Previous agency guidance addressed third-party risk through separate bulletins and examination procedures, creating compliance complexity for banks supervised by multiple agencies. The joint guidance harmonizes expectations while providing flexibility for banks to implement risk-based programs proportionate to their size, complexity, and third-party portfolios.

Third-Party Lifecycle Framework

The guidance organizes third-party risk management across five lifecycle stages that banks should address through documented policies, procedures, and controls. Planning involves strategic analysis of third-party needs, alternatives assessment, and preliminary risk evaluation before initiating vendor relationships. Due diligence includes full evaluation of prospective third parties' capabilities, financial condition, compliance posture, and security practices.

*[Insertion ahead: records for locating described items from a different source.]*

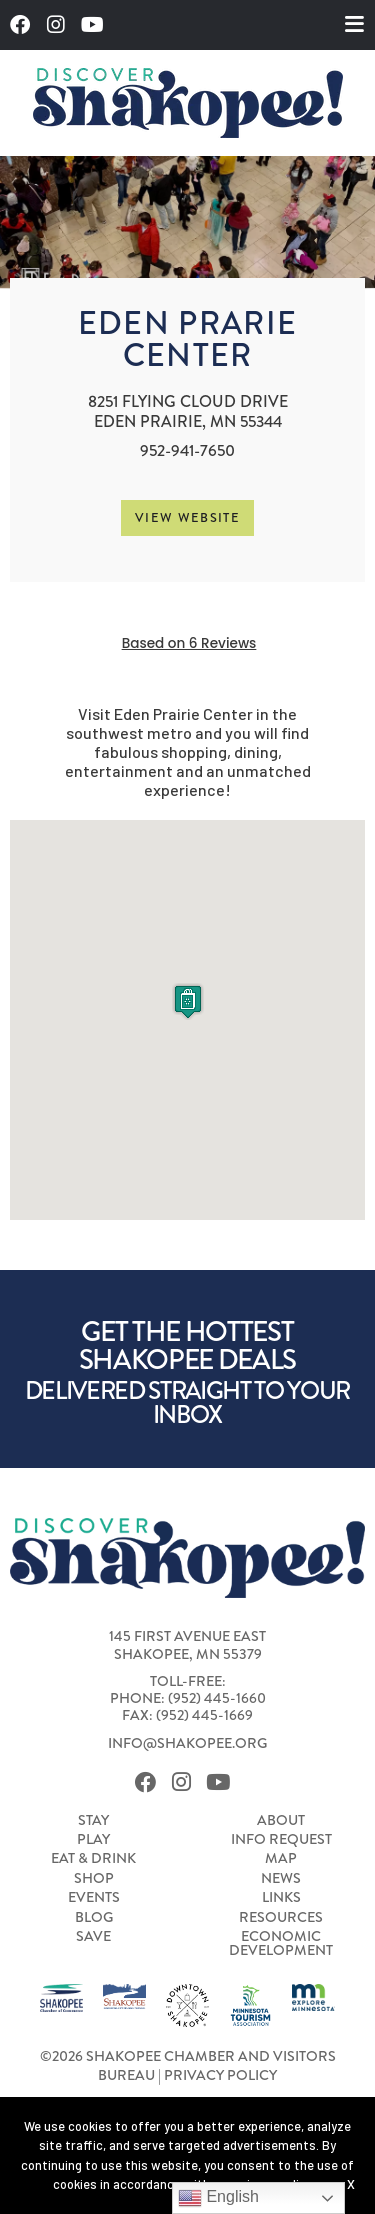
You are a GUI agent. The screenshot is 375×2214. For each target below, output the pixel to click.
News (281, 1879)
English (218, 2198)
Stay (93, 1821)
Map (281, 1859)
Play (93, 1840)
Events (94, 1898)
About (281, 1821)
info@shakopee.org (187, 1743)
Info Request (281, 1840)
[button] (188, 1001)
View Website (187, 517)
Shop (94, 1879)
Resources (281, 1918)
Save (93, 1937)
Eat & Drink (93, 1859)
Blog (94, 1918)
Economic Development (281, 1944)
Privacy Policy (220, 2075)
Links (281, 1898)
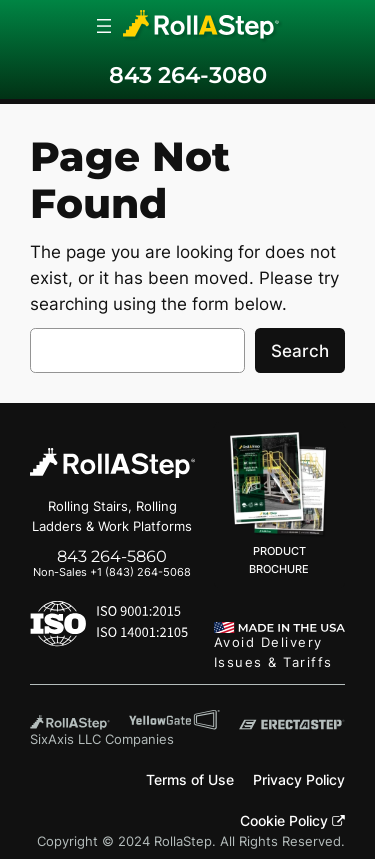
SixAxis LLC (65, 739)
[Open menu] (104, 26)
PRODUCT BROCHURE (279, 504)
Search (300, 351)
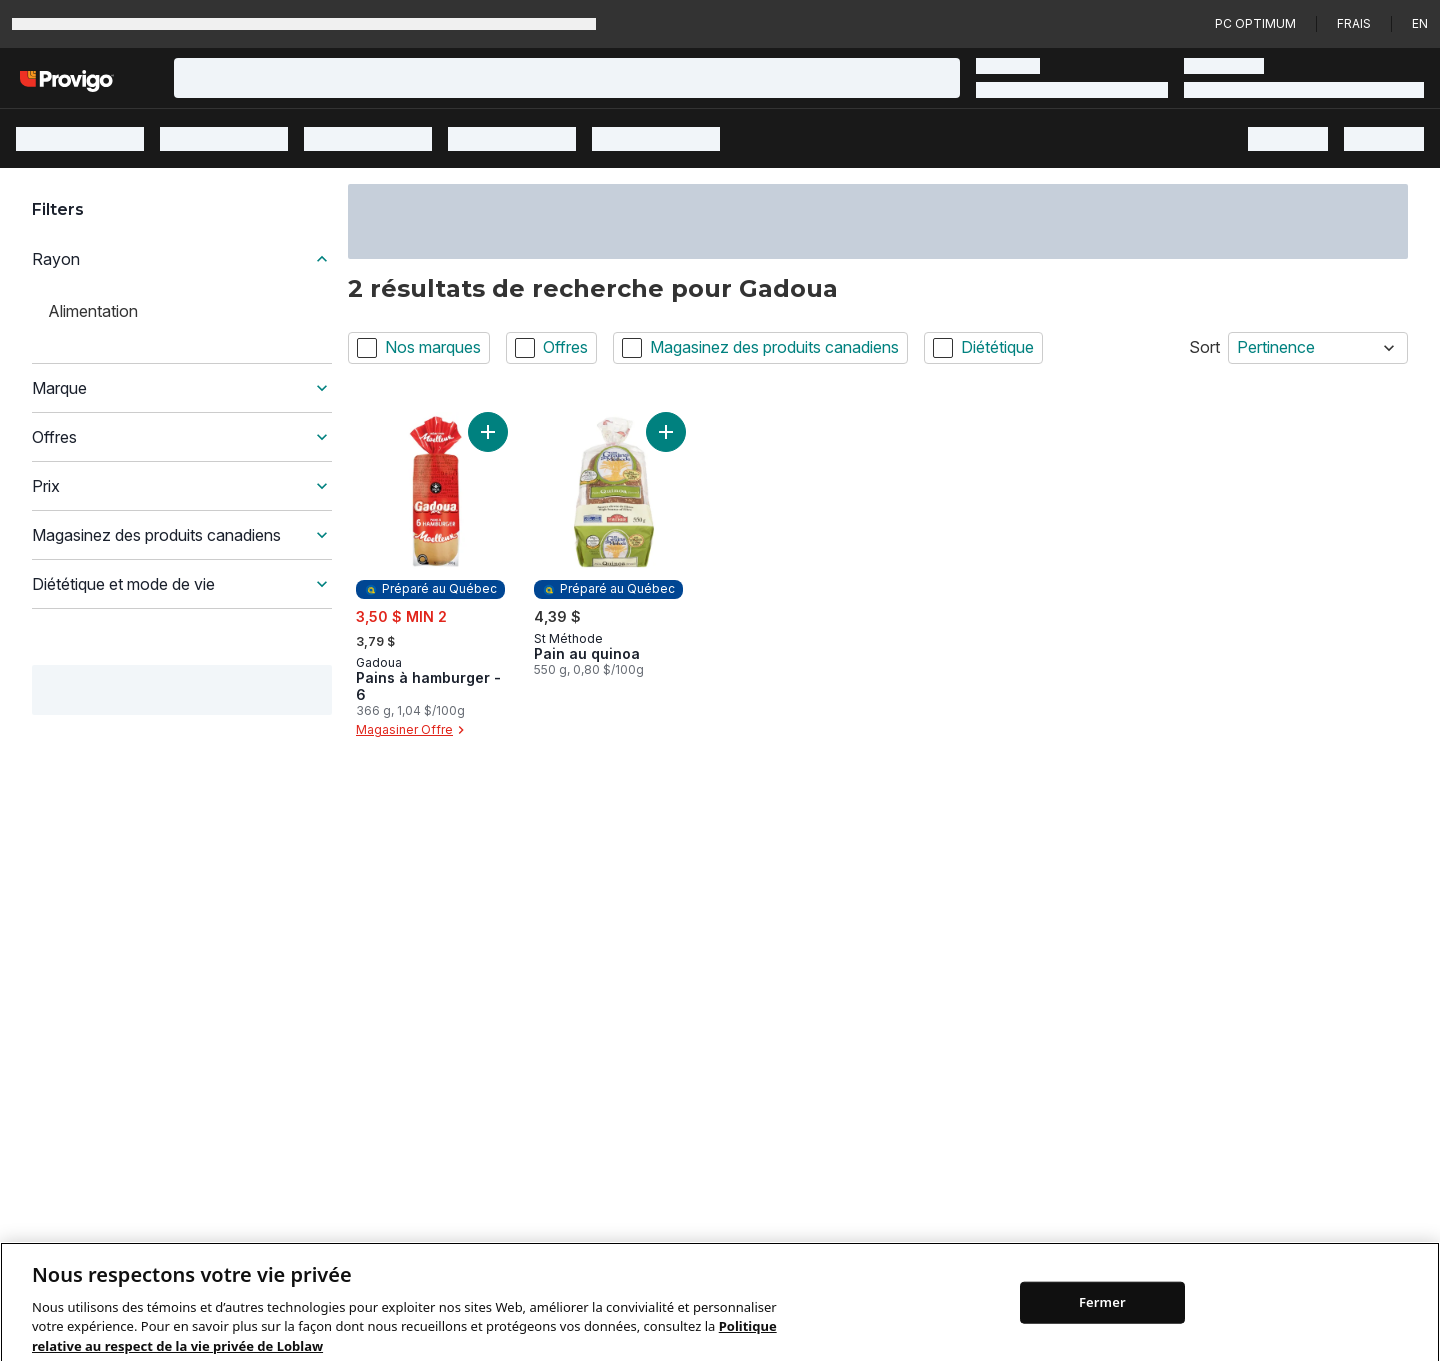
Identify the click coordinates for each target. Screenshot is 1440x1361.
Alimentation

Contracting establishes legal terms addressing performance expectations, audit rights, compliance obligations, and termination procedures. Ongoing monitoring ensures continued vendor performance, identifies emerging risks, and verifies compliance throughout relationship duration. Termination addresses orderly transition of services, data disposition, and relationship closeout when engagements end.

Risk-Based Oversight Approach

Tailor controls to the criticality and risk profile of third-party relationships, including fintech partnerships and cloud providers supporting critical operations. Not all third-party relationships warrant identical oversight intensity.

Banks should assess relationships based on criticality to bank operations, volume and sensitivity of customer data involved, regulatory implications of vendor activities, and potential for vendor failure to cause material harm. Higher-risk relationships including core processors, payment network providers, and cloud infrastructure require more intensive due diligence, detailed contracting, and frequent monitoring. Lower-risk relationships may receive simplified oversight proportionate to their potential impact.

Contract Requirements and Standards

Ensure agreements include performance measures, audit rights, cybersecurity expectations, and termination provisions supporting effective vendor governance. Contracts should specify service level agreements with measurable performance standards and remedies for non-performance. Audit rights enable banks and their regulators to examine vendor operations, controls, and records relevant to contracted services. Cybersecurity provisions should address security controls, incident notification requirements, and cooperation obligations.

Data protection terms should address confidentiality, permitted uses, and disposition upon termination. Subcontracting provisions should require bank approval and flow down material contractual protections. Business continuity requirements should address vendor resilience and recovery capabilities. Termination provisions should enable orderly service transition without excessive dependency on any single provider.

Ongoing Monitoring Programs

Establish periodic reviews covering financial condition, subcontracting activity, incident response, and regulatory compliance status. Monitoring frequency and depth should align with relationship risk levels and any changes in vendor circumstances. Financial monitoring tracks vendor viability and ability to sustain operations over relationship duration. Compliance monitoring verifies continued adherence to applicable laws, regulations, and contract terms.

Performance monitoring assesses service delivery against agreed standards. Security monitoring evaluates vendor cybersecurity posture and incident history. Subcontractor monitoring ensures fourth-party risks receive appropriate attention. Monitoring results should inform relationship continuation decisions and prompt corrective action when deficiencies emerge.

Governance and Reporting

Align board reporting, policies, and management committees with the interagency framework to ensure appropriate oversight visibility. Board and senior management should establish risk appetite for third-party arrangements and receive regular reporting on program status, significant risks, and material incidents.

Policies should document program scope, roles and responsibilities, risk assessment methodologies, and escalation procedures. Management committees should provide operational oversight of third-party activities and coordinate across business lines relying on shared vendors. Independent risk functions should challenge first-line vendor management activities and validate program effectiveness.

Implementation and Coordination

Implement vendor risk platforms capturing due diligence artifacts, monitoring results, and remediation actions to support full program management. Integrate third-party oversight with operational resilience, cybersecurity, and BSA/AML programs addressing overlapping risk domains. Conduct tabletop exercises evaluating response to provider outages and regulatory inquiries to test readiness. Maintain full registers of third parties, services provided, risk assessments, and oversight activities supporting examination readiness and continuous improvement.